TRY IT:
Pull every line containing "Toggle" from the listing.

MATERIAL FOR THE TASK:
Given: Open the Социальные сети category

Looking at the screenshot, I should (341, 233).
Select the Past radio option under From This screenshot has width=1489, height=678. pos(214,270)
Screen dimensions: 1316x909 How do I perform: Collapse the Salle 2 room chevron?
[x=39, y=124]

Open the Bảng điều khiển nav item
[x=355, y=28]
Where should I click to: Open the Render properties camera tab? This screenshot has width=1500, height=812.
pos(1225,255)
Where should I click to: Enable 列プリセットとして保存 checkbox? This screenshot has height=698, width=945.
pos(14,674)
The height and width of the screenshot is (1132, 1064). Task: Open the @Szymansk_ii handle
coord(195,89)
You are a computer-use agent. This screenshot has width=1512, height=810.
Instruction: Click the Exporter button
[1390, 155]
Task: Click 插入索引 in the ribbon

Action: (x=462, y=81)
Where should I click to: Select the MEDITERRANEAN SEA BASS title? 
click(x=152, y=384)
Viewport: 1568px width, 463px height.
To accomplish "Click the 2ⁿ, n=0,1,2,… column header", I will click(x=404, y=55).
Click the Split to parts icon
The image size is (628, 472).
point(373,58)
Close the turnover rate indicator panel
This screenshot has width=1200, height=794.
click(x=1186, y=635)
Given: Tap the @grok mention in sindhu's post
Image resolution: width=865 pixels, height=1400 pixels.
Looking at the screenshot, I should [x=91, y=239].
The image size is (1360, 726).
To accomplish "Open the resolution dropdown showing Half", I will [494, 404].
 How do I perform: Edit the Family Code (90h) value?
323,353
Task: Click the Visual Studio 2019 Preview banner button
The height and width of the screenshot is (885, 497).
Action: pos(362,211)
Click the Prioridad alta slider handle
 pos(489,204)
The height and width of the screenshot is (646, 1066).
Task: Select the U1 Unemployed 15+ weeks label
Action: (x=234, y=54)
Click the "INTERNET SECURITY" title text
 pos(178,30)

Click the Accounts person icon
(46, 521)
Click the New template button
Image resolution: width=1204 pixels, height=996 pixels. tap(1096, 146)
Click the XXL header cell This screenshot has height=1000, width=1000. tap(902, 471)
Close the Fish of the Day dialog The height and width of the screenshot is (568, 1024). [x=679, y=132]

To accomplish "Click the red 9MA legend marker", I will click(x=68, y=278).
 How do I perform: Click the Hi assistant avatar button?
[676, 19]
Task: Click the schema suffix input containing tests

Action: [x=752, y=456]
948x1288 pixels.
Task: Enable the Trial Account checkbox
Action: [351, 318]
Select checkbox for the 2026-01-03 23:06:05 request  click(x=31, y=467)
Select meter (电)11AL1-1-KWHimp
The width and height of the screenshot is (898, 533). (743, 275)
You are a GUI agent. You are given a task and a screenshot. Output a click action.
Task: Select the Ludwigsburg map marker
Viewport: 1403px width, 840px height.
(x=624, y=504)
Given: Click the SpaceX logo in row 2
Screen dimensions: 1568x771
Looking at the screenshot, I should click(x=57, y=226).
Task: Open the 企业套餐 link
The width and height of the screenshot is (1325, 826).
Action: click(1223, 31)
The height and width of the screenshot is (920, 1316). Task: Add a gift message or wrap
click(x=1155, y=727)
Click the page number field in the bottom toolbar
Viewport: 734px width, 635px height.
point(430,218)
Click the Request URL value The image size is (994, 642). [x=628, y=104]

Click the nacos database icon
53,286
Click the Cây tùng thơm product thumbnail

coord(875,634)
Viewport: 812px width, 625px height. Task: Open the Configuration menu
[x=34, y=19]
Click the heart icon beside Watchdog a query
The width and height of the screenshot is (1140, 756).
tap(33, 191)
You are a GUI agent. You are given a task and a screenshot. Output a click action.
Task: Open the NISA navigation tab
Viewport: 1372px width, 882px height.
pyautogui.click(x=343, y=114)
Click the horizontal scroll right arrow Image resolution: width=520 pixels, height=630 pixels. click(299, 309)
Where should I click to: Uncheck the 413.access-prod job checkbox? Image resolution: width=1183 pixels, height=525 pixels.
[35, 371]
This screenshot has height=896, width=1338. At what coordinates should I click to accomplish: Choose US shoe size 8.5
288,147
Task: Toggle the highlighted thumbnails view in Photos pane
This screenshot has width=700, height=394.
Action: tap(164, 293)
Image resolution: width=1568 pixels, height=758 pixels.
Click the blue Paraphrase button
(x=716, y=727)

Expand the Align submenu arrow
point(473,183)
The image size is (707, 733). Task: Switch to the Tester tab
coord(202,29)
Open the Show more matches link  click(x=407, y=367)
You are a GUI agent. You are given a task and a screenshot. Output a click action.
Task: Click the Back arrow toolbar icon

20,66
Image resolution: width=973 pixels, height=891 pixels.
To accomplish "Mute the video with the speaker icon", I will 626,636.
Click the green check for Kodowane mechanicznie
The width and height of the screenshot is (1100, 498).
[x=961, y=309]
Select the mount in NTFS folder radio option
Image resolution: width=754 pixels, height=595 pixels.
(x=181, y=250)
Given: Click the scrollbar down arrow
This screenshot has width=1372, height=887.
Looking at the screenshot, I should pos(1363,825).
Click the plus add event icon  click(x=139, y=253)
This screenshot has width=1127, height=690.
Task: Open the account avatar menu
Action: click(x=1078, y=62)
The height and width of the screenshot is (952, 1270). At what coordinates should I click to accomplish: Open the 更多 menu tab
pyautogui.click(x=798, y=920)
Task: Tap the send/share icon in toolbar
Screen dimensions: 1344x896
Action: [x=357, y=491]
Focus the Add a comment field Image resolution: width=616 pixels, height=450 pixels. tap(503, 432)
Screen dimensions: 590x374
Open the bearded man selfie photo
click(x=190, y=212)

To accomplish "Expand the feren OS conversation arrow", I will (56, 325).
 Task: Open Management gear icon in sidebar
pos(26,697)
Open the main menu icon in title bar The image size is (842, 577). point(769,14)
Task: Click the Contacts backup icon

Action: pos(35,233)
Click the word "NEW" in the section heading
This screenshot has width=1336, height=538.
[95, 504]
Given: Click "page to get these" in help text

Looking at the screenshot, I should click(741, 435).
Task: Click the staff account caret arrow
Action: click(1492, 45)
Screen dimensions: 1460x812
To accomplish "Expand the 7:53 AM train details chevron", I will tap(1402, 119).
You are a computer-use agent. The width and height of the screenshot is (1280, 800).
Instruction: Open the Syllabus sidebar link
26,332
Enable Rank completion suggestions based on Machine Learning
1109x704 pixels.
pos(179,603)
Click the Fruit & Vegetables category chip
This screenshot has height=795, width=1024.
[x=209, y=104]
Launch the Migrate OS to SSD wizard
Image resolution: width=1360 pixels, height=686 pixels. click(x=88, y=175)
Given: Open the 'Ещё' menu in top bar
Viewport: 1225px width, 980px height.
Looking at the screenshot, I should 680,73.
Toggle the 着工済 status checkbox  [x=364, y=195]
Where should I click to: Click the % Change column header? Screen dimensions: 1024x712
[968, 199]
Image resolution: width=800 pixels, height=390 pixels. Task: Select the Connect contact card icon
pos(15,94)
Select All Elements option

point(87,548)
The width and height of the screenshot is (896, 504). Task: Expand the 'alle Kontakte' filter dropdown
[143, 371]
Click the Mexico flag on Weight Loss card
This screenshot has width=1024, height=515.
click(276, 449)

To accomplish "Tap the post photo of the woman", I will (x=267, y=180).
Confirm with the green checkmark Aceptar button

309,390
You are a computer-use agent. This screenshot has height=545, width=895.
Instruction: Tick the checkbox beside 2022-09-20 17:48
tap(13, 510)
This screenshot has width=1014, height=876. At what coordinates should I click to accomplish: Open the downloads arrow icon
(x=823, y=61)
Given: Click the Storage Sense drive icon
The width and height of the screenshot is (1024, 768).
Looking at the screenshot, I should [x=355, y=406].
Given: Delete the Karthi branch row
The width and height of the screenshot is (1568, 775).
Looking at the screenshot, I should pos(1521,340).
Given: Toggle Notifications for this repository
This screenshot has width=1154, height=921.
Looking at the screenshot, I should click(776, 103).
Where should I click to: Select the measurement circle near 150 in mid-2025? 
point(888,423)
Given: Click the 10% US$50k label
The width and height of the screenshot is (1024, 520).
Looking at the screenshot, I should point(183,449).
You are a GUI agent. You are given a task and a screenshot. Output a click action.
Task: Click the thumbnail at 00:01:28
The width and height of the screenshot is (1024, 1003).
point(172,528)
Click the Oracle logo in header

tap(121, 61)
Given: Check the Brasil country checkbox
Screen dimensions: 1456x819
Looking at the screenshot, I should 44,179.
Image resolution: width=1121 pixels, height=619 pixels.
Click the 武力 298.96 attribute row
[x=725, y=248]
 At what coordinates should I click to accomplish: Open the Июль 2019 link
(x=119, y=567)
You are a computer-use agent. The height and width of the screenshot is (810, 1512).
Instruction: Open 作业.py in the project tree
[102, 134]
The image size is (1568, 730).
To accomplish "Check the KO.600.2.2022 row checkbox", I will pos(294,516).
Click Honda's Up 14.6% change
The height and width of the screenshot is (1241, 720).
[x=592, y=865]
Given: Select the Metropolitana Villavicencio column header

SOLUTION:
Task: Toggle the highlighted thumbnails view in Photos pane
Toggle the 着工済 status checkbox  [x=364, y=195]
Given: Toggle Notifications for this repository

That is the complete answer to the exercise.